Instructions to follow →
Quote the entries below verbatim, starting at the line containing "Task: Collapse the" and ending with the line containing "click(x=345, y=377)", both of those lines included.
####
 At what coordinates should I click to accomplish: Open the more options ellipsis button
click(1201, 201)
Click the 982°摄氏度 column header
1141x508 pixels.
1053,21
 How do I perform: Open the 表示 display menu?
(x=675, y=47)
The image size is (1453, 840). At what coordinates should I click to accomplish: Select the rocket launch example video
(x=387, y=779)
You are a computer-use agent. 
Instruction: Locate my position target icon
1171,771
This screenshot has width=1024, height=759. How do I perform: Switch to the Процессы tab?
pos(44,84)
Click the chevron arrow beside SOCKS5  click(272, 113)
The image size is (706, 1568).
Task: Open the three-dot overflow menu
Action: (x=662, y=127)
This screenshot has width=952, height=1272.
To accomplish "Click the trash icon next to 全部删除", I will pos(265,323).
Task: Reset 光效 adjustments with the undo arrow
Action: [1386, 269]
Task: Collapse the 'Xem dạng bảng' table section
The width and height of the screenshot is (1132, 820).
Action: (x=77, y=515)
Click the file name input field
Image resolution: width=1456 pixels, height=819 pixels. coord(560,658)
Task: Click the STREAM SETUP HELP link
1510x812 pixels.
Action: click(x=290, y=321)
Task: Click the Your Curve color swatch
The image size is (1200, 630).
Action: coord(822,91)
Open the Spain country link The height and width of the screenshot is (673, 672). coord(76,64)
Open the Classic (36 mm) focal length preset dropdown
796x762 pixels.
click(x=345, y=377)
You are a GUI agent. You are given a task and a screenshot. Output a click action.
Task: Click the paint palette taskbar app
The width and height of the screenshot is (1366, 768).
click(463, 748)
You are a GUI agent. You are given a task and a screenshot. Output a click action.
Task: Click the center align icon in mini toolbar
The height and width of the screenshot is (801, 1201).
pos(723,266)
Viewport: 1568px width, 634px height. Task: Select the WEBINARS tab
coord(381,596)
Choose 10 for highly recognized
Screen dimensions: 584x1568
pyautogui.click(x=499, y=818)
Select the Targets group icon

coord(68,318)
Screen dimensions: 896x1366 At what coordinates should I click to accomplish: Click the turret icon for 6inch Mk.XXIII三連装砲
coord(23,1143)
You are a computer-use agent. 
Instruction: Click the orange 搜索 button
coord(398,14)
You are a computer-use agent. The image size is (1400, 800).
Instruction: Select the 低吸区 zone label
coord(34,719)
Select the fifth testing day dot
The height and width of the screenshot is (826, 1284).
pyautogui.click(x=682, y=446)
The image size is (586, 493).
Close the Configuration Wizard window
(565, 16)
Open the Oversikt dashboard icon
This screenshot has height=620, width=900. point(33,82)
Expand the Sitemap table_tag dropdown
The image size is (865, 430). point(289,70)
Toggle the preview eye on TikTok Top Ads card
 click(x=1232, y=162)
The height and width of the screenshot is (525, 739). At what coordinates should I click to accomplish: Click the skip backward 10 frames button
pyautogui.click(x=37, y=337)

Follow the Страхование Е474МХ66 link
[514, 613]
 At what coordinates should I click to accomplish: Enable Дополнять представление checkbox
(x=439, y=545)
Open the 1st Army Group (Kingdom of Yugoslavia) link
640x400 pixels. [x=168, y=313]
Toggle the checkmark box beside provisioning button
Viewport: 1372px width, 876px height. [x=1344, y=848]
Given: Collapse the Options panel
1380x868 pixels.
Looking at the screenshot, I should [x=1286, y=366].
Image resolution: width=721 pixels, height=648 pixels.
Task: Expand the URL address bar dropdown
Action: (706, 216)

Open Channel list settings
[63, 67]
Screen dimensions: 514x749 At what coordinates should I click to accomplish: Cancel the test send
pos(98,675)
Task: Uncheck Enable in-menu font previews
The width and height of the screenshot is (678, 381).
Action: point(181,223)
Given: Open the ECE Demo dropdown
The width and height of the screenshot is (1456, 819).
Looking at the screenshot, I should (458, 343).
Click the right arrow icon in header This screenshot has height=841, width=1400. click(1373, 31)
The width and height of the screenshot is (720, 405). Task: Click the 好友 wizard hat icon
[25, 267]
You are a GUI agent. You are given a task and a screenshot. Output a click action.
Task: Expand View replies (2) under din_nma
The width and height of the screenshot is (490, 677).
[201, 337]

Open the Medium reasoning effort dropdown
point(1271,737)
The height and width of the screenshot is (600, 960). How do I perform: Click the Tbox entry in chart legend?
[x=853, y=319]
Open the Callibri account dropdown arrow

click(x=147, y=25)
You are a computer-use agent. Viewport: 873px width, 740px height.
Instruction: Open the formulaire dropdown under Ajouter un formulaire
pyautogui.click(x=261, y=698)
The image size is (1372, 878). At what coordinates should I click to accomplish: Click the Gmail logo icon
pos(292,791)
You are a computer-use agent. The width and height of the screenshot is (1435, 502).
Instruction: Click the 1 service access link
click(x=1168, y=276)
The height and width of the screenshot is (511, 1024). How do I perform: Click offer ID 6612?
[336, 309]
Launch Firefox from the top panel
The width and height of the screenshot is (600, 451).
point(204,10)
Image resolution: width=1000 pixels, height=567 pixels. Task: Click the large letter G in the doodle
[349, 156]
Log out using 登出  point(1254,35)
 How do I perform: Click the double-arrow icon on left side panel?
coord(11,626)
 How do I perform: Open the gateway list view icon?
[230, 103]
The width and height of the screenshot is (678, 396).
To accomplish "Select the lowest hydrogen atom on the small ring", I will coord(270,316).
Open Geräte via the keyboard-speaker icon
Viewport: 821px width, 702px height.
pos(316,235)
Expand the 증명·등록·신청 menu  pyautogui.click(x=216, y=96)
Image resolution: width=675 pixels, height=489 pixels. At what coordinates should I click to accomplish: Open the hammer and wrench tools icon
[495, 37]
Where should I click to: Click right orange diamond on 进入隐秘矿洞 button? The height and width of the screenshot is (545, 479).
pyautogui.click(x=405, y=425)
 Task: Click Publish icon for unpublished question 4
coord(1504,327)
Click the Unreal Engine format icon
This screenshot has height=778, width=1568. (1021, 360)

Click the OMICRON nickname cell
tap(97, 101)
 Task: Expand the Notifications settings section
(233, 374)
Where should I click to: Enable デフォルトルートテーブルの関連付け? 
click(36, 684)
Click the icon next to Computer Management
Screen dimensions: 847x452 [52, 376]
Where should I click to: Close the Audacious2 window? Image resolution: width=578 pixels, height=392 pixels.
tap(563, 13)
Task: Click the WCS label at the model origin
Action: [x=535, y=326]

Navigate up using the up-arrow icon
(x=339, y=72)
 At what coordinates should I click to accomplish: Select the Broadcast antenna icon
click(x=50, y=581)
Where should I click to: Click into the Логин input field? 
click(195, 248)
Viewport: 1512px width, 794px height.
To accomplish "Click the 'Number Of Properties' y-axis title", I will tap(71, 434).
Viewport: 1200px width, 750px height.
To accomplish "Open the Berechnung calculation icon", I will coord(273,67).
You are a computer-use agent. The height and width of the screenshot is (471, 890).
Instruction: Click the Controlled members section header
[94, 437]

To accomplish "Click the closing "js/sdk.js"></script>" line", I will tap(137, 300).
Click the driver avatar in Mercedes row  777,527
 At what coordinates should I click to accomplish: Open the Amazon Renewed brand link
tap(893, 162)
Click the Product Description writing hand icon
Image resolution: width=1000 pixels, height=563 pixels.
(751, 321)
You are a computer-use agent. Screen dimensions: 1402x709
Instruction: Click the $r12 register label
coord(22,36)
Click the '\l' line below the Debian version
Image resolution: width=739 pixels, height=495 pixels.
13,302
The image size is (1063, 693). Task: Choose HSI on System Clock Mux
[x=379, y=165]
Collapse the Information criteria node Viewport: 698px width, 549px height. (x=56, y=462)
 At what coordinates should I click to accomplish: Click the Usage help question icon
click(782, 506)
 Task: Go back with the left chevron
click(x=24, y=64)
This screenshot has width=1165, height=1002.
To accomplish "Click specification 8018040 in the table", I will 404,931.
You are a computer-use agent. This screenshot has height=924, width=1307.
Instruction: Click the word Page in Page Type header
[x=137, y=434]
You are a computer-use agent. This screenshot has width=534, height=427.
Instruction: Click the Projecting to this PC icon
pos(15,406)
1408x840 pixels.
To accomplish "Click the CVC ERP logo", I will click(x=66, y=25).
####
Solution for this task →
Task: Collapse the 'Xem dạng bảng' table section
The width and height of the screenshot is (1132, 820).
Action: (x=77, y=515)
Click the file name input field
Image resolution: width=1456 pixels, height=819 pixels. coord(560,658)
Task: Click the STREAM SETUP HELP link
1510x812 pixels.
Action: click(x=290, y=321)
Task: Click the Your Curve color swatch
The image size is (1200, 630).
Action: coord(822,91)
Open the Spain country link The height and width of the screenshot is (673, 672). coord(76,64)
Open the Classic (36 mm) focal length preset dropdown
796x762 pixels.
click(x=345, y=377)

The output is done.